(Washington) Joe Biden a célébré samedi son premier grand succès législatif, au lendemain de l’adoption dans la douleur d’un vaste plan d’investissements dans les infrastructures, mais il doit encore surmonter les divisions démocrates pour faire voter le grand volet social et écologique de ses ambitieuses réformes.

« C’est une avancée colossale pour notre pays », a lancé le président des États-Unis devant les caméras, la mine visiblement soulagée après des mois de tractations laborieuses.

Il a affirmé qu’il promulguerait « bientôt » cette loi qui prévoit 1200 milliards de dollars d’investissements pour moderniser les routes et les ponts vétustes de la première économie mondiale, et rattraper les retards dans l’internet à haut débit.

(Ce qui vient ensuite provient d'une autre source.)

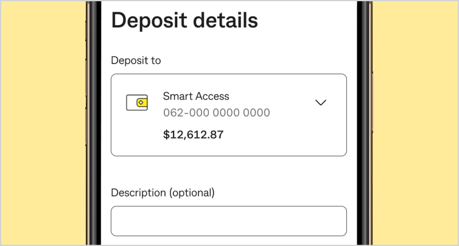459x246 pixels.
Task: Click the wallet icon beside Smart Access
Action: [136, 102]
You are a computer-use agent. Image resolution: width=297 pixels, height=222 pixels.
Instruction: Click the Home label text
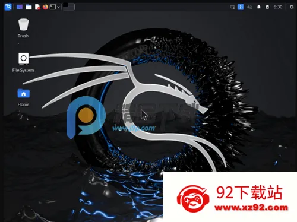pos(23,104)
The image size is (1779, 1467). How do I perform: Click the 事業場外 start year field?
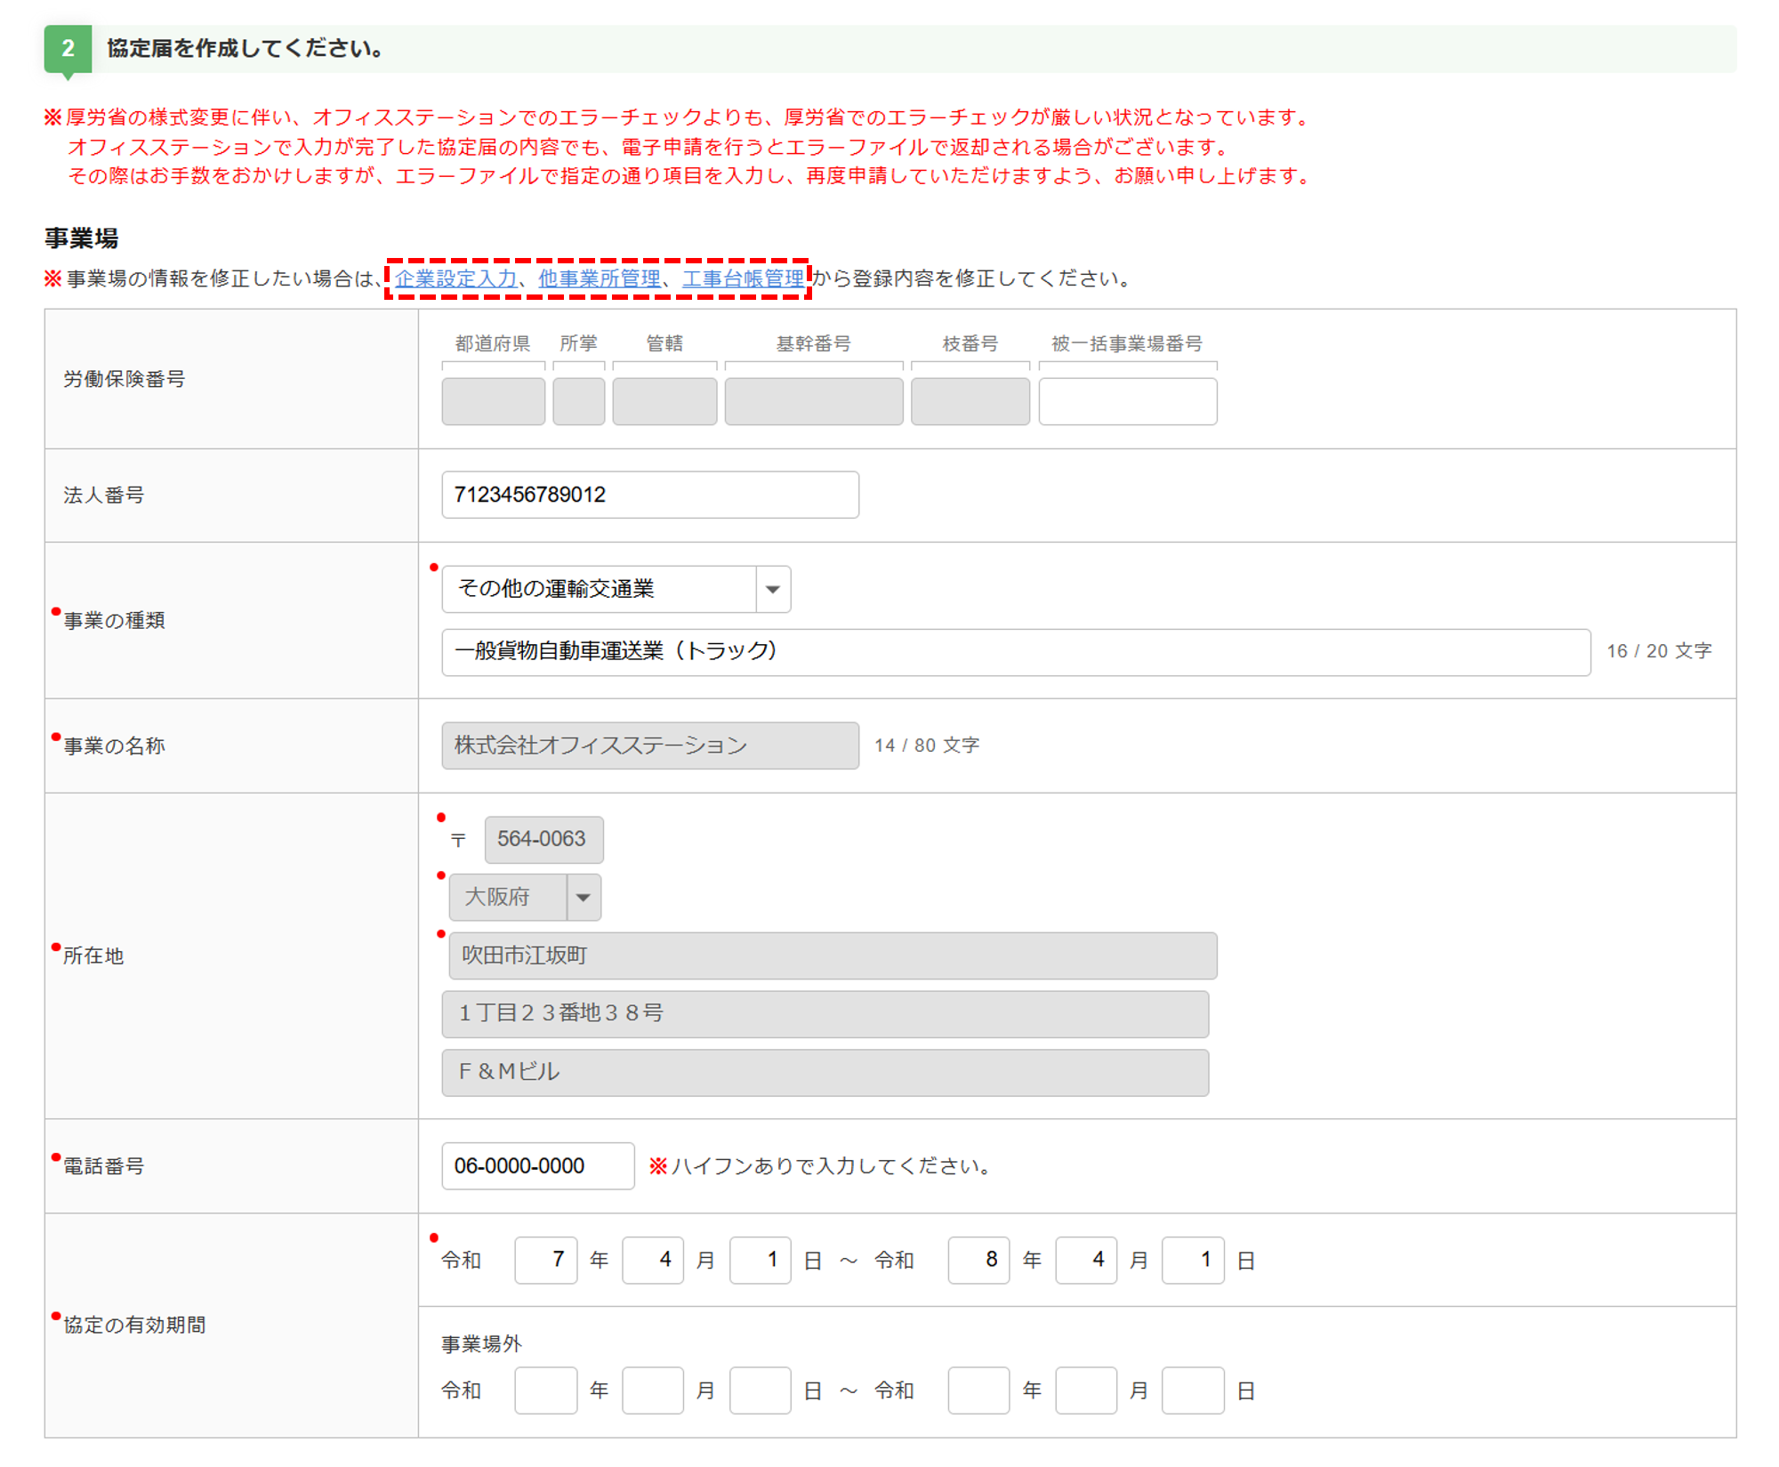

Elle a reçu vendredi soir l’aval définitif du Congrès américain, avec le soutien de l’immense majorité des démocrates, mais aussi d’une poignée de républicains.

« À tous ceux qui, chez vous, se sentent abandonnés et laissés-pour-compte dans une économie qui change si rapidement : cette loi est pour vous », a lancé Joe Biden, vantant un « plan pour les cols bleus » porteur de « milliers d’emplois » qui « ne nécessiteront pas de diplôme universitaire ».

Selon lui, les effets concrets commenceront à se faire sentir sur le terrain « d’ici deux ou trois mois ».

Le président démocrate avait désespérément besoin de cette victoire, face à la dégringolade de sa cote de popularité, après une défaite électorale retentissante de son camp dans l’État-clé de Virginie, et à un an des scrutins parlementaires de mi-mandat au cours desquelles les démocrates risquent fort de perdre leurs infimes majorités parlementaires.

« Accord partiel »

Il lui aura fallu faire la preuve des talents de négociateur que cet ex-sénateur chevronné a tant vanté avant son élection il y a un an, mais qui jusqu’ici ne lui avaient pas permis de surmonter les divergences difficilement réconciliables entre l’aile gauche et les centristes du parti démocrate.

Mais le verre de ses projets de réforme à hauteur de quelque 3000 milliards de dollars sur dix ans, censés remodeler en profondeur l’État-providence américain, n’est qu’à moitié plein.

Joe Biden n’a pas encore convaincu une poignée d’élus modérés de son camp de voter aussi les 1750 milliards de dollars du grand volet social et écologique, qui prévoit notamment l’école maternelle pour tous, une profonde amélioration de la couverture maladie et des investissements significatifs pour réduire les émissions de gaz à effet de serre.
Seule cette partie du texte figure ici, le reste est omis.